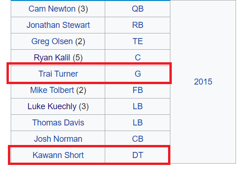Open the Mike Tolbert link

coord(52,90)
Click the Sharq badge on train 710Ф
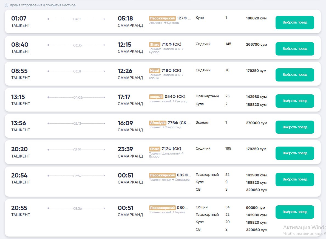Viewport: 326px width, 239px height. point(155,44)
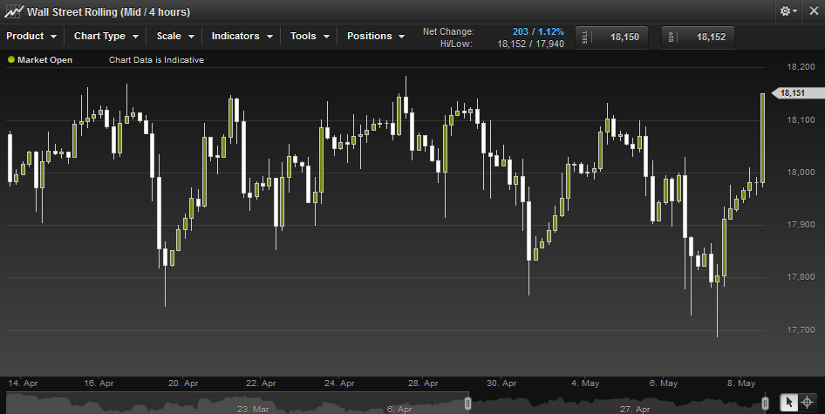This screenshot has width=825, height=414.
Task: Show the Tools menu
Action: click(x=310, y=37)
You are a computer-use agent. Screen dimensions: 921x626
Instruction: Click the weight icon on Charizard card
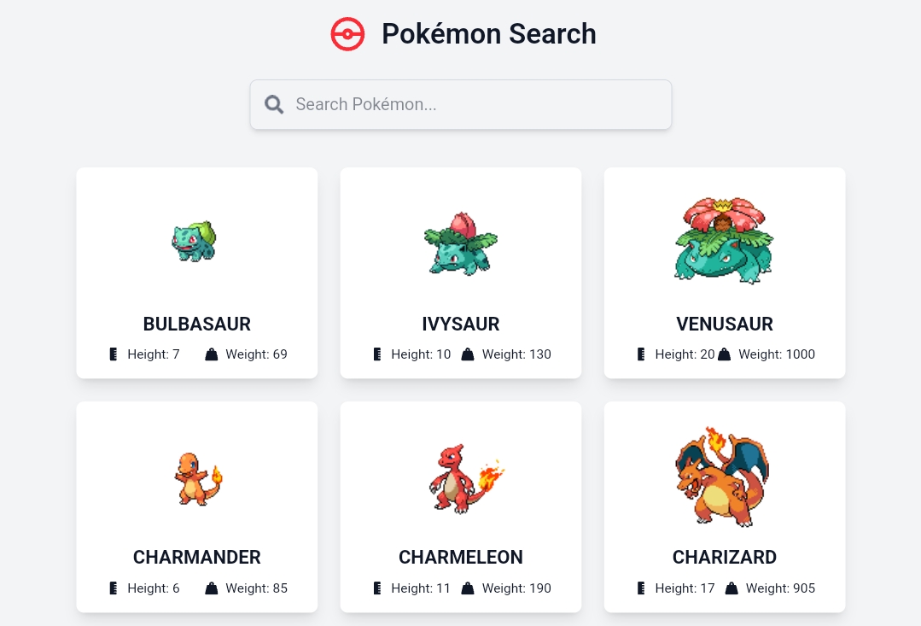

= = = =

ABOUT THIS TASK: Transcribe the span of lines that runs from the line with "You are a computer-use" to the end of the data, both ends included, exactly, with nothing else and no pictures.

ANSWER TO THIS PROBLEM:
You are a computer-use agent. Screen dimensions: 921x626
Instruction: Click the weight icon on Charizard card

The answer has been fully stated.